Directors of corporate charities and trading subsidiaries should note that the law regarding directors' conflicts of interest changes from today, when the Companies Act 2006 introduces new statutory duties that codify, clarify and extend the existing law.
The act sets out three duties regarding conflicts: first, a duty to avoid conflicts of interest (which now extends to potential as well as actual conflicts of interest); second, a new duty not to accept benefits from third parties; and third, a new duty to declare any interest in proposed transactions or arrangements. There is also a separate requirement to disclose any interest in an existing transaction or arrangement.
The term 'conflict of interest' is not defined in legislation, so a common sense approach should be taken. A conflict may arise out of a financial interest or a duty of loyalty to another organisation due to trusteeship, employment, membership, shareholding or any other relationship. Essentially, if it looks and feels like a conflict, treat it like a conflict.
The expanded duty to avoid conflicts of interest may prove the most difficult to carry out. Thankfully, the act allows corporate charities to refrain from applying the duty in circumstances specified in the memorandum and articles. It also allows for non-conflicted directors to authorise a conflict where permitted by the memorandum and articles.

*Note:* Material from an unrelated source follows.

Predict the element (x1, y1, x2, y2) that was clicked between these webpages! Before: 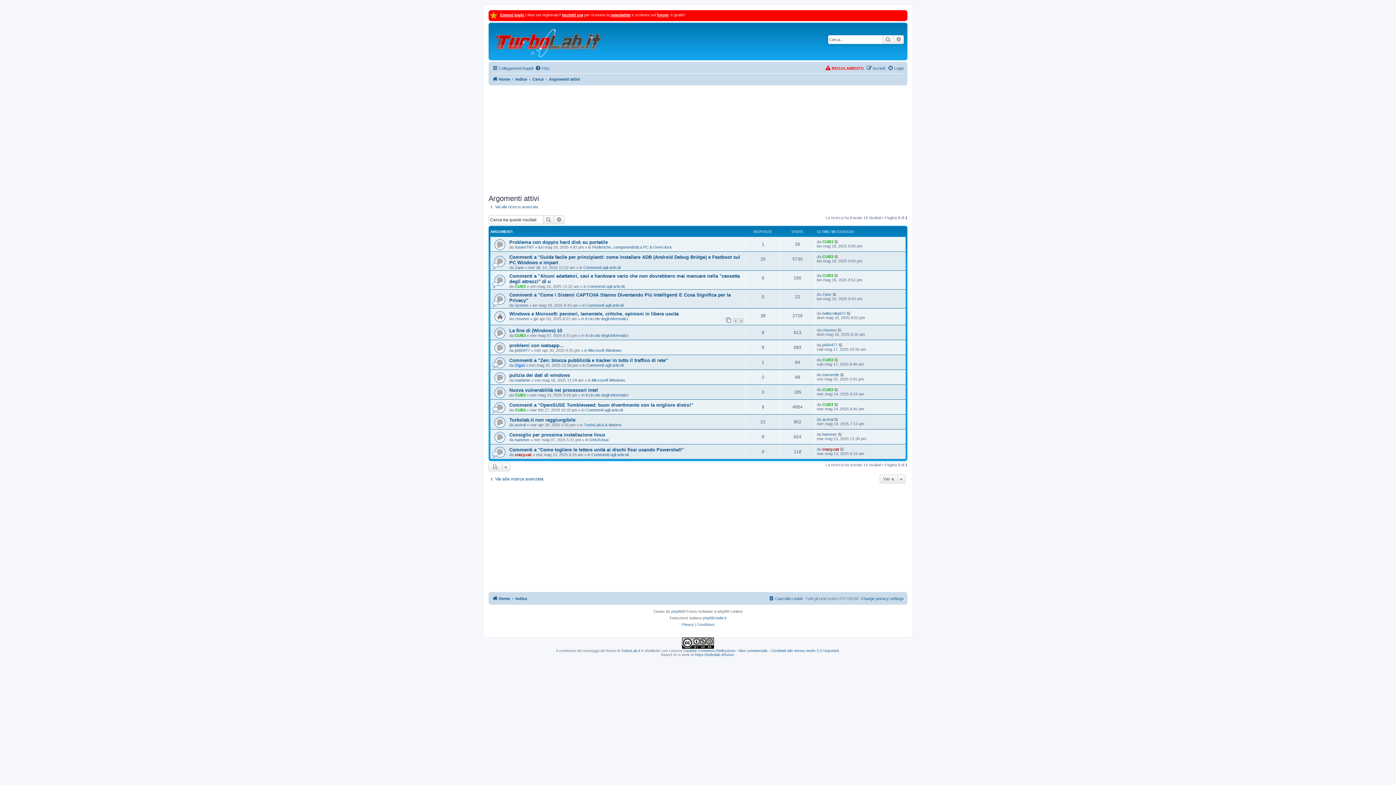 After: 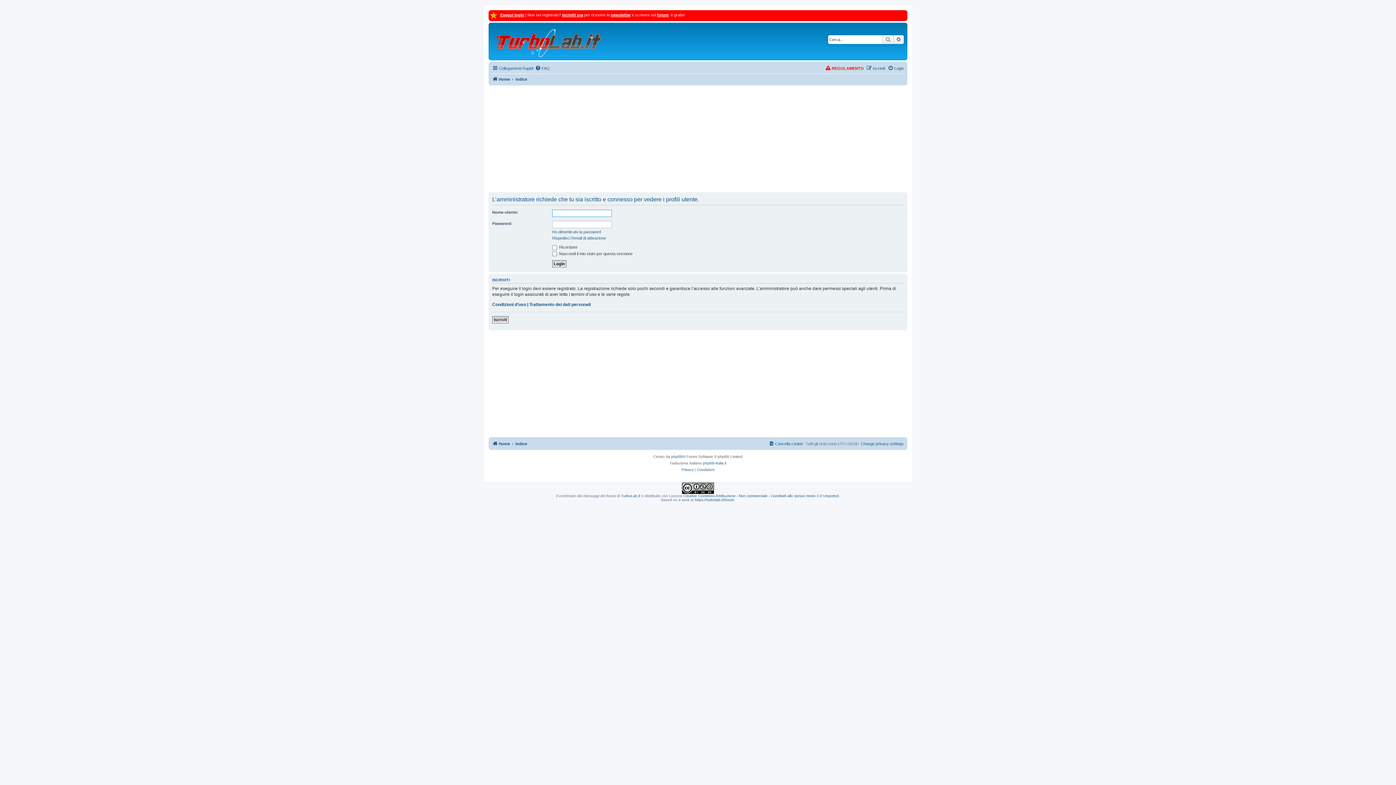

The reform of the law provides an opportunity for corporate charities and trading subsidiaries to review how conflicts of interest are handled. In particular, consideration should be given to updating memoranda and articles to take advantage of the new powers to disapply the duty to avoid conflicts or authorise conflicts. Board agendas should have an early item reminding directors to disclose any interests in the subject of the meeting, and minutes should record all interests disclosed and authorisations given.